AN: That’s assuming it’s 15, 20 years from now at best. It’s a perennial crop so these things take a lot of work, perennial crops. When you stick the palm in the ground you’re talking about 20, 25 year you know, cycle. So you’re seeing at least 15, 20 years. Trials are going ahead but they’re laboratory trials. They’re not field trials at all. And even then it’s still, from what I understand, ‘cause I don’t quite understand the whole field of genetics and all that, they are very preliminary. They are not at the level where, you know, they are available or field testing yet. They’re just looking at very specific traits of the oil if it increases all year. They’re looking at very specialised areas. So we’re far away.

TM: So in summary, what do you think the Australian cropping industry in particular can learn from the palm oil industry here in Malaysia and Indonesia?

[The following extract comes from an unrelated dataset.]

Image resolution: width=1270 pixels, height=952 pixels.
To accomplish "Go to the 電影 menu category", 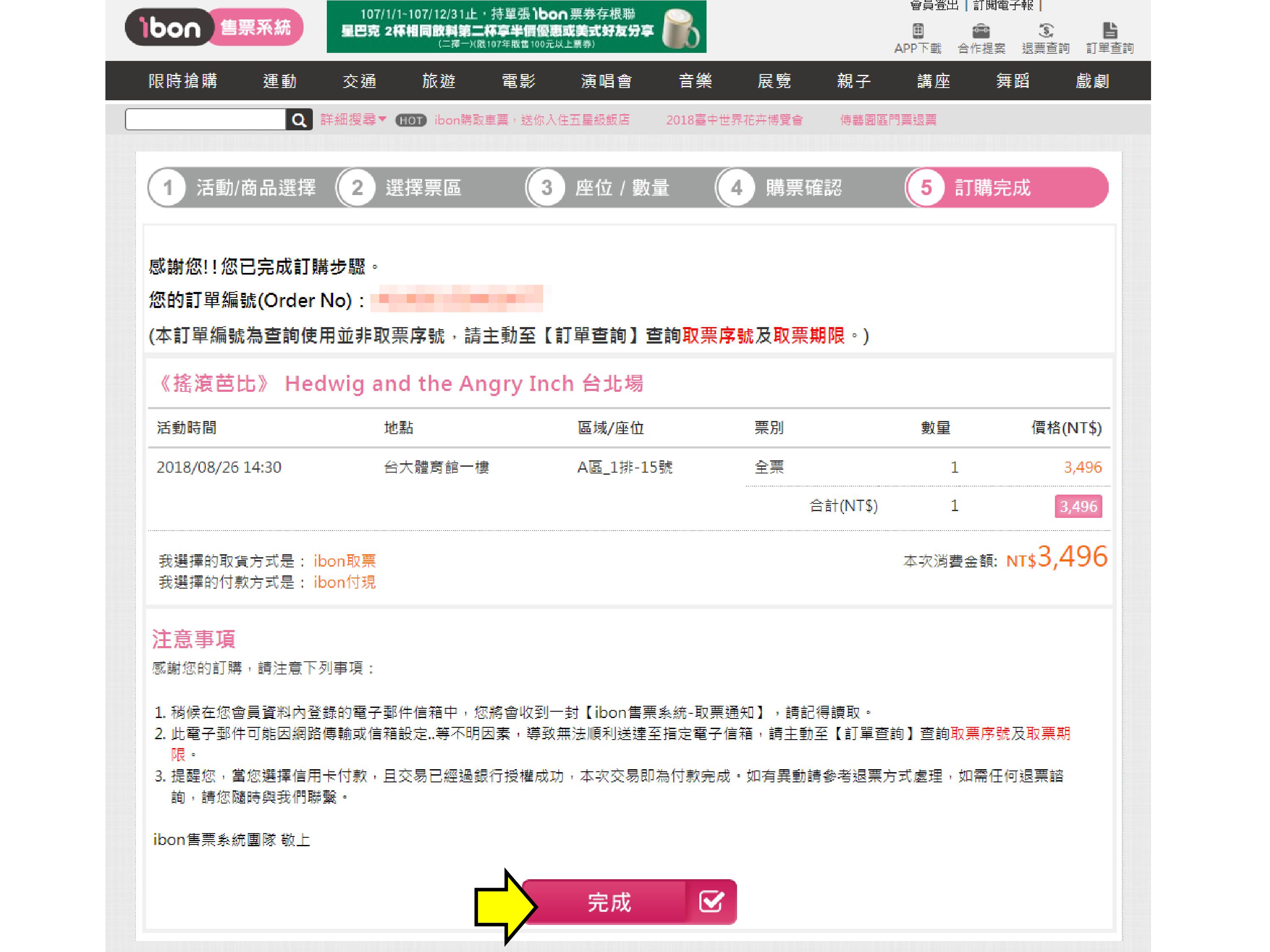I will pyautogui.click(x=519, y=81).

AN: Good question - laughs. I think the key thing that we believe that we’re doing right is the engagement process. And I think it’ll be a lot easier for the Australian industry because there probably is really better dialogue and there’s a stronger presence. At the moment, a presence by NGOs and by producers is there. I think a major lesson that I perceive is the fact that engagement is key. If you want to market your product, if you want your products to be seen in the right light, the engagement process is absolutely essential. How you go about doing it, making sure that you don’t over-claim how good your product is. Stay safe in a sense. Have a level of honesty but always maintain a very positive engagement with stakeholders, keeping it constructive and also picking the right kind of partners to work with. There are NGOs and there are NGOs, but there are those in our experience at RSPO who want nothing to do with the palm oil industry, even though it’s got sustainability they’re still not happy and they’ll never be happy anywhere. The best we can engage them is to acknowledge that they exist. And then there are other NGOs who are playing ball and they are willing to work with even the worst of companies because they think enagagement. So that’s the key message we get.

TM: Andrew, thank you for sharing your insights and your knowledge about the Roundtable on Sustainable Palm Oil here in Kuala Lumpur. You’re obviously doing some great things and getting some great results.

AN: We hope so. Yeah, we hope so. Yeah thank you very much. Yeah.